Post by xBlackFlash »

Pretty Fly For a Rabbi



Veren zol fun dir a blintsa

(How ya doin' Bernie?) Oy vey, oy vey
(How ya doin' Bernie?) Oy vey, oy vey
(How ya doin' Bernie?) Oy vey, oy vey
And all the goyim say I'm pretty fly for a rabbi

Meccha leccha hi, meccha hiney hiney ho

Our temple's had a fair share of rabbis in the past
But most of 'em were nudniks and none of 'em would last
But our new guy's real kosher, I think he'll do the trick
I tell ya, he's to die for - he really knows his shtick

So how's by you? Have you seen this Jew?
Reads the Torah, does his own accounting too
Workin' like a dog at the synagogue
He's there all day, he's there all day
Just say "Vay iz mir!" and he'll kick into gear
He'll bring you lots of cheer and maybe bagels with some shmeer
Just grab your yamuka and
Hey! Hey! Do that Hebrew thing!

(How ya doin' Bernie?) Oy vey, oy vey
(How ya doin' Bernie?) Oy vey, oy vey
(How ya doin' Bernie?) Oy vey, oy vey
And all the goyim say I'm pretty fly (for a rabbi)

He shops at discount stores, not just any will sufice
He has to find a bargain 'cause he won't pay retail price
He never acts meshugga and he's hardly a schlemiel
But if you wanna haggle, oy, he'll make you such a deal!

People used to scoff, now they say "Mazel tov!"
He's such a macher 'cause he worked his tuchis off
Yeah, he keeps his cool and teaches shul
What's not to like?

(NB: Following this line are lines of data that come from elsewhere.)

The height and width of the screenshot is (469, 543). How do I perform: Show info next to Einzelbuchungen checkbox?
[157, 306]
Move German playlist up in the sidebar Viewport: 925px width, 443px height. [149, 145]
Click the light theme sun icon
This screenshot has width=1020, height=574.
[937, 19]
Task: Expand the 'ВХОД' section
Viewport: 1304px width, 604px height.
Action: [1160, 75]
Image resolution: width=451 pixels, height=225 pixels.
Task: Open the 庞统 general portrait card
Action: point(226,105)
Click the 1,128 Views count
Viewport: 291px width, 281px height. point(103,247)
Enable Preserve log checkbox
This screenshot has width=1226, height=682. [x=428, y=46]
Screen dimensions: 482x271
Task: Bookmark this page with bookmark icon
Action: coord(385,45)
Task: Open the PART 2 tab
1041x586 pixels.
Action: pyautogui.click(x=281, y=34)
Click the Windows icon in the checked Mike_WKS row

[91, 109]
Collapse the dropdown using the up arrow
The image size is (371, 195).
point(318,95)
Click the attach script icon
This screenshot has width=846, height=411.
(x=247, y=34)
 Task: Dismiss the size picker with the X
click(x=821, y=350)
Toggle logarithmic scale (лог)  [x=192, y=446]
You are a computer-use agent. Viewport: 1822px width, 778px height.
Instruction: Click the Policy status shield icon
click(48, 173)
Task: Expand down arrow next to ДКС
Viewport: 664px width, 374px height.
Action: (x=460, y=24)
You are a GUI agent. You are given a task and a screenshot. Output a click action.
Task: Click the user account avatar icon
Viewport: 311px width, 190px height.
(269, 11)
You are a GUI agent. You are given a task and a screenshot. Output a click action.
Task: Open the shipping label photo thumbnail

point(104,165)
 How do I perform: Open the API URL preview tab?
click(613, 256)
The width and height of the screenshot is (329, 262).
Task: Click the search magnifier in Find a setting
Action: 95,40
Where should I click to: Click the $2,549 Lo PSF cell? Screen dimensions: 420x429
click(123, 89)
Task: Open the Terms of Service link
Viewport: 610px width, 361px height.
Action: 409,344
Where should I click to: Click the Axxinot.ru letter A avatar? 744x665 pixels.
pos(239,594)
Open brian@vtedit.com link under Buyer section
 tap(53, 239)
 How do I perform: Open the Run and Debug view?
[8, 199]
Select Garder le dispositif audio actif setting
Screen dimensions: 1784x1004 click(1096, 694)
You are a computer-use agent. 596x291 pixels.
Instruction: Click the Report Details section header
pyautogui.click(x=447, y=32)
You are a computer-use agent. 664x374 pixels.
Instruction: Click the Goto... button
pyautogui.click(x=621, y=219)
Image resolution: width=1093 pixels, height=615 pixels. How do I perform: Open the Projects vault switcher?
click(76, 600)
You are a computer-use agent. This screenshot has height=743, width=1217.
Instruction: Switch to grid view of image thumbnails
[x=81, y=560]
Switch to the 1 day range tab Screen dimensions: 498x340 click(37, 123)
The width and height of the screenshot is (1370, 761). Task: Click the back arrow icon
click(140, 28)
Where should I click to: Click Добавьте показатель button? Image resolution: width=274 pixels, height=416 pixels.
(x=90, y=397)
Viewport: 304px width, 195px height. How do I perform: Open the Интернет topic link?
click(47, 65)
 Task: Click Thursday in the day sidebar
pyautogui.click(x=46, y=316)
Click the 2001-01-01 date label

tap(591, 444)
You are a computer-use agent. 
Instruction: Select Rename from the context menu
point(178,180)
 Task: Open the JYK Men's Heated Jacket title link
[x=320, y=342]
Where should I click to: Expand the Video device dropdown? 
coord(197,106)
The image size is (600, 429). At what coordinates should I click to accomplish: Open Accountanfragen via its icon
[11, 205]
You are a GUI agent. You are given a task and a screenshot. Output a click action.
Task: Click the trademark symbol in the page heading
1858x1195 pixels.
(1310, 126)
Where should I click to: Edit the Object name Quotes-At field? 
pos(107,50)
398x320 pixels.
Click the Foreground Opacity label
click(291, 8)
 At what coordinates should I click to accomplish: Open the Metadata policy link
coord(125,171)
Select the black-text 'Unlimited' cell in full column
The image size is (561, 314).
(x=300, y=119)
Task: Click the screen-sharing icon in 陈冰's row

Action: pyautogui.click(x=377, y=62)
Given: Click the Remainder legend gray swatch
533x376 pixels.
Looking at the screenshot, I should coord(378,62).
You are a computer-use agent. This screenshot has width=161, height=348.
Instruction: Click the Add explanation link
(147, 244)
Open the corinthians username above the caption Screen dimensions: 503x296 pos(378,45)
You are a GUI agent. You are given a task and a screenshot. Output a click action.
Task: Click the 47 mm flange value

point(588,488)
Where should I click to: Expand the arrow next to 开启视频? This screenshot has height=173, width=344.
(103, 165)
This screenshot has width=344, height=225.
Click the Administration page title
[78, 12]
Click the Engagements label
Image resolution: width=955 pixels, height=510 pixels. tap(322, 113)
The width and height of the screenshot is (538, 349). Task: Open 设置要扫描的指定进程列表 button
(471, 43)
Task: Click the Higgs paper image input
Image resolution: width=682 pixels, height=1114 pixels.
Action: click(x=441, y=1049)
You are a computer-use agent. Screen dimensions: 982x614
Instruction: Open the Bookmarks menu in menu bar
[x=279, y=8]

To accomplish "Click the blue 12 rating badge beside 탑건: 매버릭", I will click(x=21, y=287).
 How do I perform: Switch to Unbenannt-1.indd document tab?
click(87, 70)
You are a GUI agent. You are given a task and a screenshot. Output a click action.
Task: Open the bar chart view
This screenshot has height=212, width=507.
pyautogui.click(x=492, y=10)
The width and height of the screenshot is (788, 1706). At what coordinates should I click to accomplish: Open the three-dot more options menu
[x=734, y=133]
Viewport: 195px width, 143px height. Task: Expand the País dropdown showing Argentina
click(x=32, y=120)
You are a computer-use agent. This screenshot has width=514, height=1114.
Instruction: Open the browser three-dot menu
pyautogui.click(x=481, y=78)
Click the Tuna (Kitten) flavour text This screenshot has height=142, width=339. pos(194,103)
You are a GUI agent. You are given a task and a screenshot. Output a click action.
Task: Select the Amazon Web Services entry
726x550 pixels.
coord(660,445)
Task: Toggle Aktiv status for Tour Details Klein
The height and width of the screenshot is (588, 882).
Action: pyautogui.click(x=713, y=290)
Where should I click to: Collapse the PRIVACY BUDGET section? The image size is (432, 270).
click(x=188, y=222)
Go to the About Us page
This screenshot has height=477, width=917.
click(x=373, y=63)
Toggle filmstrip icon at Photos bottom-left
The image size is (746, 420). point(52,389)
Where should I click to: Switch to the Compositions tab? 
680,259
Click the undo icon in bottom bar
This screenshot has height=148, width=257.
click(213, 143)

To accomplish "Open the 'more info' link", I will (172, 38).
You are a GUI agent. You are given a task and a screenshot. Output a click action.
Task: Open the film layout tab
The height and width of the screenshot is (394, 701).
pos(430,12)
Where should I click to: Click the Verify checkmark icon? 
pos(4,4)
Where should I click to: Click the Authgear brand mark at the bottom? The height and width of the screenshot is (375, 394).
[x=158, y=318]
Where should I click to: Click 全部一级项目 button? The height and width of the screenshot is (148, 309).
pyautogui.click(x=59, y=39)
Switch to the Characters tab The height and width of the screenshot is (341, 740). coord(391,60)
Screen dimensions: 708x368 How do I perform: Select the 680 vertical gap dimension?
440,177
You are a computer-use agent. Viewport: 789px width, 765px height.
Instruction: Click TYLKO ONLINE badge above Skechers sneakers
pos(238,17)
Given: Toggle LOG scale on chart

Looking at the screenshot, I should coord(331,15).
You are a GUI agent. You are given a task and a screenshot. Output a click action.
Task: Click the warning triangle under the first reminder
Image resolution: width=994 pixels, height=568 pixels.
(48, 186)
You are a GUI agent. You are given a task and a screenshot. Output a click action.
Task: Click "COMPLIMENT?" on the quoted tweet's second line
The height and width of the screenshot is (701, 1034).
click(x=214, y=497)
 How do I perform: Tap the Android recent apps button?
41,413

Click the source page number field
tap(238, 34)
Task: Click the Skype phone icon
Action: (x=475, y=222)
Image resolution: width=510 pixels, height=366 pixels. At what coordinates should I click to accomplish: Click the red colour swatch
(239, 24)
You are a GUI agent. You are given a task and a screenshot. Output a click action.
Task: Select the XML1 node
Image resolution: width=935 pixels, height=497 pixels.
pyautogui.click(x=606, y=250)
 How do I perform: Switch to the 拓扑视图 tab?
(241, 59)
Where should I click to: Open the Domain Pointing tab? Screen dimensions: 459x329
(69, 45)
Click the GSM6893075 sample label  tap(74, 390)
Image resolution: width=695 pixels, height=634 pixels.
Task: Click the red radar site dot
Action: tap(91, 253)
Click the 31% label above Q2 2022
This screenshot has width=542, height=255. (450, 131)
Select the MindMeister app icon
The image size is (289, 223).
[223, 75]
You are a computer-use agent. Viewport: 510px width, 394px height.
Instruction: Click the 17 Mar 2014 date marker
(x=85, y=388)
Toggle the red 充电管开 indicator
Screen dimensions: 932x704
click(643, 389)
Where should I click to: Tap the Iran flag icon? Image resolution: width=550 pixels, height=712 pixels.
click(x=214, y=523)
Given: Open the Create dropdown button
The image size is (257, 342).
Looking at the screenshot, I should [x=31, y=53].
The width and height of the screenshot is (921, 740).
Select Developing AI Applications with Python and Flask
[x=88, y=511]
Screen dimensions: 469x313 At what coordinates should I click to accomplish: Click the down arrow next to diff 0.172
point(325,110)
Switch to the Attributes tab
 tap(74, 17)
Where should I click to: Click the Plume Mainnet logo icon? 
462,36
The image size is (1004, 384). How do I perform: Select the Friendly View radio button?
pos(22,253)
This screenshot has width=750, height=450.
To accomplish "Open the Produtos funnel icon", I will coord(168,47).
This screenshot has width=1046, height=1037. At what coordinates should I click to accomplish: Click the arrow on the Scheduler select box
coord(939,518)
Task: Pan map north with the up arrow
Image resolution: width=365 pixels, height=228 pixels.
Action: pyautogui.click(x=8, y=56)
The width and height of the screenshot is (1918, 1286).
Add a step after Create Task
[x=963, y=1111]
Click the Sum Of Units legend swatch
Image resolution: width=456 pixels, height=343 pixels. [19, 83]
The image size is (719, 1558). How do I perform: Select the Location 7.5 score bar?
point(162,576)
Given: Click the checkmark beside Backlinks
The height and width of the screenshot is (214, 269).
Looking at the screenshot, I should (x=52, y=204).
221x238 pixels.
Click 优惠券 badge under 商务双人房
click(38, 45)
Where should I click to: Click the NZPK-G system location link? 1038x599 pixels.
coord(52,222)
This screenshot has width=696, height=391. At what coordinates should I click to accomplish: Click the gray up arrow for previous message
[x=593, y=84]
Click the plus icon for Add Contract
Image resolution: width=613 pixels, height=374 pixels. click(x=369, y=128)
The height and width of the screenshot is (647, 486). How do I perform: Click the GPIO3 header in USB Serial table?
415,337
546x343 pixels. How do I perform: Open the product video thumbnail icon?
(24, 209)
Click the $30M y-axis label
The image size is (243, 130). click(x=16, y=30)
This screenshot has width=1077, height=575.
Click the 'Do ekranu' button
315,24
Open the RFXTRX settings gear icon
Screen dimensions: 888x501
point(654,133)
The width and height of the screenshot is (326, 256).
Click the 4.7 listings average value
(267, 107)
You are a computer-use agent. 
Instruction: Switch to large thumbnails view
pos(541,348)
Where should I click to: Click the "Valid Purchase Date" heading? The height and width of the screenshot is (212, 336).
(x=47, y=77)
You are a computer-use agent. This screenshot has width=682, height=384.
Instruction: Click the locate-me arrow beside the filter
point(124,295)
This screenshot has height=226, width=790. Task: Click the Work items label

What's not to like?
On high holy days, you know he prays and prays
And he never eats pastrami on white BREAD with mayonnaise
Put on your yamukah and
Hey! Hey! Do that Hebrew thing!

When he's doing a Bar Mitzvah, now that you shouldn't miss
He'll always shlep on down for a wedding or a briss
They say he's got a lot of chutzpah, he's really quite hip
The parents pay the moyal and he gets to keep the tip

(How ya doin' Bernie?) Oy vey, oy vey
(How ya doin' Bernie?) Oy vey, oy vey
(How ya doin' Bernie?) Oy vey, oy vey

Meccha leccha hi, meccha meccha cholly ho

He's doin' well, I gotta kvell
The yentas love him, even shicksas think he's swell
Show up at his home, he says "Shalom"
And "Have some cake - you want some cake?"
Yah, he calls the shots, we really love him lots
Oy gevalt, I'm so ferklempt that I could plotz
So grab your yamuka
The one you got for Chanukah
Let's put on our yamukah and
Hey! Hey! Do that Hebrew thing!
F.L.I.R.T.S. - No one remembers what it stands for


Better get your kids in, I'm on the loose again
And getting more rediculous
The more I think I ought to get my mind out of the gutter.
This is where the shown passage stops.